Exercise instructions:
[1] Answer these questions using the passage on TikTok.
(a) Which show rose to massive popularity alongside TikTok at the onset of quarantine?
(b) Which app is named as TikTok's predecessor?
(c) Which crowd, identified by a hashtag, did the app especially win over?
[2] Repeat word for word the part of the passage on TikTok starting with "It wasn’t just" and going on through "fan of TikTok.".

Text passage:
Tiking and Toking

It wasn’t just “Tiger King” that ascended to massive popularity during the onset of quarantine. Joining Joe Exotica as one of America’s guilty pleasures during the first several weeks of the pandemic was TikTok. Already insanely trendy with Gen Z prior to COVID, the app won over millions of people, especially the #Over30 crowd, as they sat at home in front of their phones.

With good reason.

I am a fan of TikTok.

TikTok is an engaging and addicting social media channel that took short form video to new heights. Not only did it extend the length of runtime from its predecessor, Vine, but it also offered its users an extensive and powerful suite of editing tools to make content stand out. What resulted was a platform chock-full of creative and shareable videos.

Provided material:

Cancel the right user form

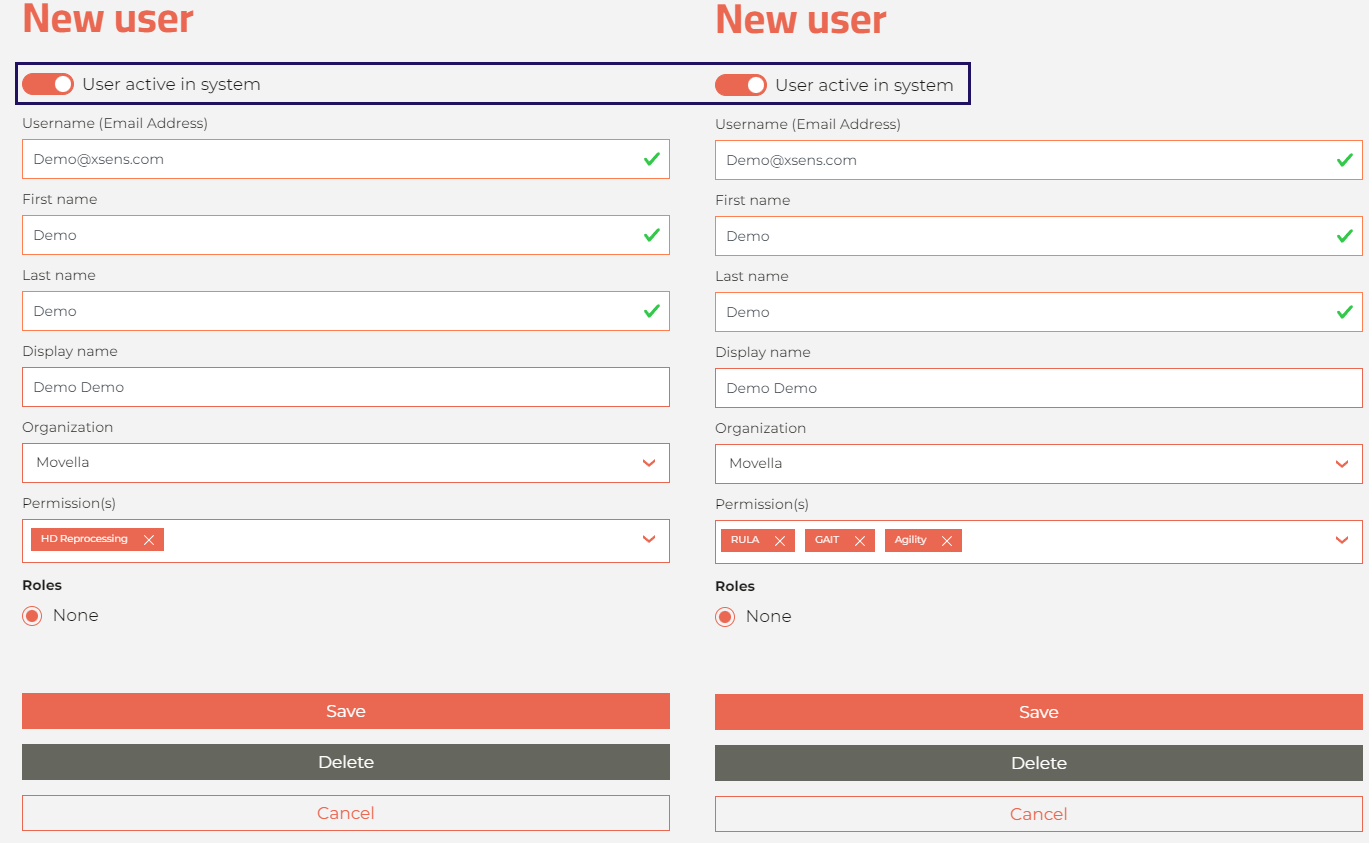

...

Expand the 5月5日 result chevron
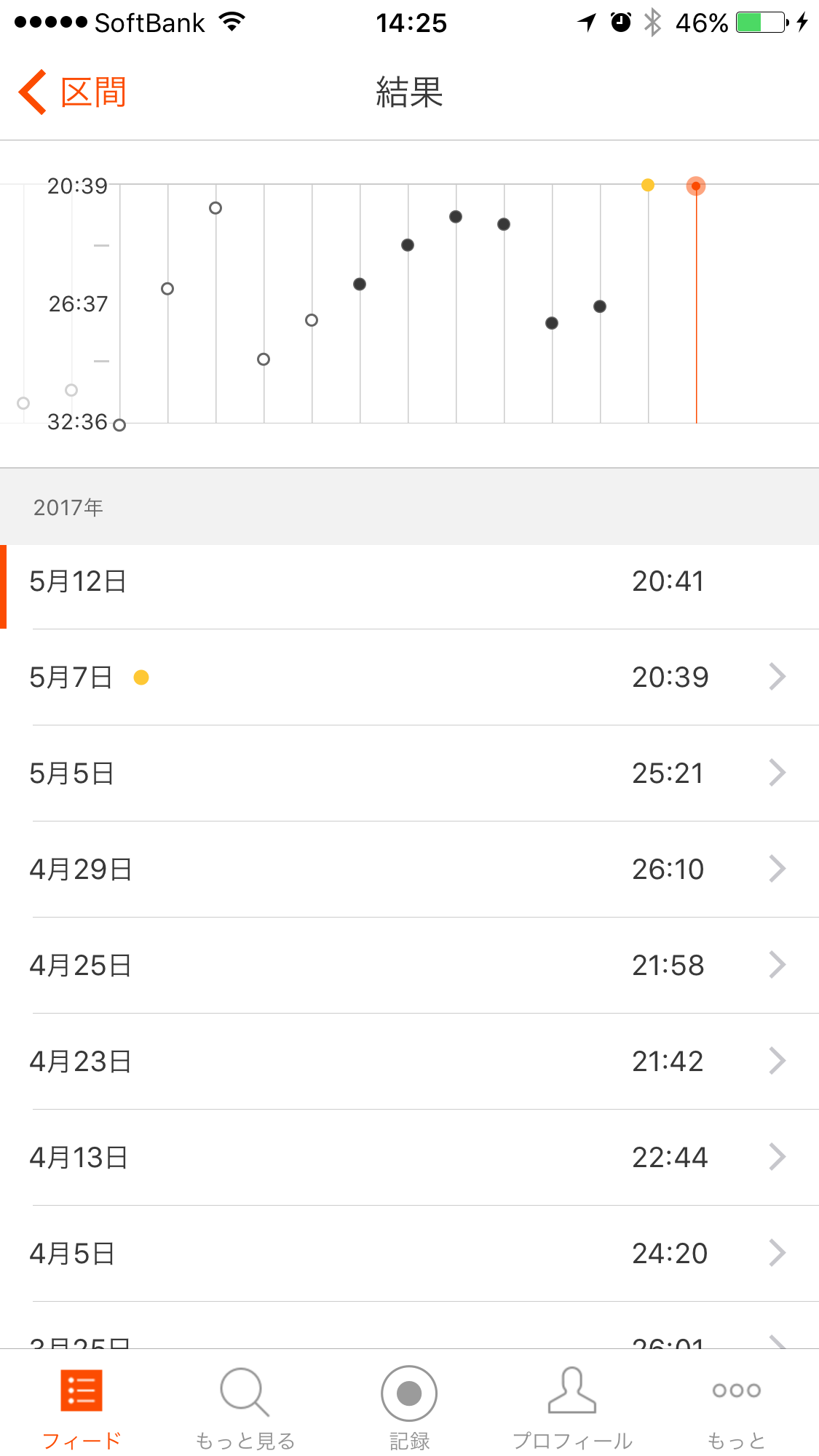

Solutions per task:
[1]
(a) "Tiger King"
(b) Vine
(c) The #Over30 crowd

[2]
It wasn’t just “Tiger King” that ascended to massive popularity during the onset of quarantine. Joining Joe Exotica as one of America’s guilty pleasures during the first several weeks of the pandemic was TikTok. Already insanely trendy with Gen Z prior to COVID, the app won over millions of people, especially the #Over30 crowd, as they sat at home in front of their phones.

With good reason.

I am a fan of TikTok.